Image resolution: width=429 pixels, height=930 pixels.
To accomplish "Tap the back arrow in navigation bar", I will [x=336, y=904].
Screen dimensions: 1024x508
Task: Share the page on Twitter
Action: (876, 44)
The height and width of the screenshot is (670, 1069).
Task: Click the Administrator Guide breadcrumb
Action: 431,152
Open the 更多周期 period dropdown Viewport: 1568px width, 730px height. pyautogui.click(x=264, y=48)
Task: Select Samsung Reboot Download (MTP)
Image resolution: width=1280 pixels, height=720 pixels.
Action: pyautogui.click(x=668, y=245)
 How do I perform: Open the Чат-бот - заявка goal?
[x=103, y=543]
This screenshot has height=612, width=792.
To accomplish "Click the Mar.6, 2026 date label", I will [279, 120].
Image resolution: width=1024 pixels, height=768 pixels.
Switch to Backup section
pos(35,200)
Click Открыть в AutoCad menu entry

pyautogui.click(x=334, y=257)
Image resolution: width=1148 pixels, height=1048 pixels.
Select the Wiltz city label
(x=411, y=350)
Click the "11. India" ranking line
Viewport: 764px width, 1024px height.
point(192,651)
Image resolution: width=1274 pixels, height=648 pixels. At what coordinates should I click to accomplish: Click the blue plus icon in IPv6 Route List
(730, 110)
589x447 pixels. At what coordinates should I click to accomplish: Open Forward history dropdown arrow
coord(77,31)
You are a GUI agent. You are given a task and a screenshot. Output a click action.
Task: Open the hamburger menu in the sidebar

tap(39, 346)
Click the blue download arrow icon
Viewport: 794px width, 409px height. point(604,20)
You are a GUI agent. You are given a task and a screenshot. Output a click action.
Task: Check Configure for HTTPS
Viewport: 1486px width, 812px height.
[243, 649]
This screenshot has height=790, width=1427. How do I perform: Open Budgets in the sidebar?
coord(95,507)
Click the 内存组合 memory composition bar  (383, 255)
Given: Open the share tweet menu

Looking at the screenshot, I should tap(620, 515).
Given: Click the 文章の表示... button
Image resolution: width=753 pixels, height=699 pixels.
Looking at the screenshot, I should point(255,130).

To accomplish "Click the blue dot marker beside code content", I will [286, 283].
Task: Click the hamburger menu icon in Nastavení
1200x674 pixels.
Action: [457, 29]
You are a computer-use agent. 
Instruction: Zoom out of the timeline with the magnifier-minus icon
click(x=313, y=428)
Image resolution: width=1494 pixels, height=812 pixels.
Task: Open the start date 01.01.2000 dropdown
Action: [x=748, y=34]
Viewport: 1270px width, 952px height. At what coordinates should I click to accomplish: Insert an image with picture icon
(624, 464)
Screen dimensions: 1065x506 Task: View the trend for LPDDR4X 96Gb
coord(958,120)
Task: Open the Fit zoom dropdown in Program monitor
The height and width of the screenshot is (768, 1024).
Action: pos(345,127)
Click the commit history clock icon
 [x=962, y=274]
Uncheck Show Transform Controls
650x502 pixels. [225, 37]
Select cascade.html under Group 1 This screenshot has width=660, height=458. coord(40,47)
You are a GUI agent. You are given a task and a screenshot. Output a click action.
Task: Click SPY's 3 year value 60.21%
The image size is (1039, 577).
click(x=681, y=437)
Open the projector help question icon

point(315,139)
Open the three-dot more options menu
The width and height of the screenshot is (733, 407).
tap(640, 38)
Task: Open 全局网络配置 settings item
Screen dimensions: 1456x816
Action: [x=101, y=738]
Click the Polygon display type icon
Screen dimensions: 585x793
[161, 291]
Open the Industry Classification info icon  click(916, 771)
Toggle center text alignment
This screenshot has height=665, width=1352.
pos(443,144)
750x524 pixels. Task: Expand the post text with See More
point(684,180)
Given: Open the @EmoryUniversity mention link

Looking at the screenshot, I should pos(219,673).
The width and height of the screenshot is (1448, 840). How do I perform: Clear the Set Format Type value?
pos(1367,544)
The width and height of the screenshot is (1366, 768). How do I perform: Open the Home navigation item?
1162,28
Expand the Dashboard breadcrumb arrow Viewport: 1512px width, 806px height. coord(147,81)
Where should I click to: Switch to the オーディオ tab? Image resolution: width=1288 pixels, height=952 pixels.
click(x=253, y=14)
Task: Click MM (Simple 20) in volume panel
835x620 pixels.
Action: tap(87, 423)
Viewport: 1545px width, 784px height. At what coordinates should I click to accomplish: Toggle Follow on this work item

### Exercise instructions
Display each line of the entries above that contains the word "history".

### Response for this exercise
589x447 pixels. At what coordinates should I click to accomplish: Open Forward history dropdown arrow
Click the commit history clock icon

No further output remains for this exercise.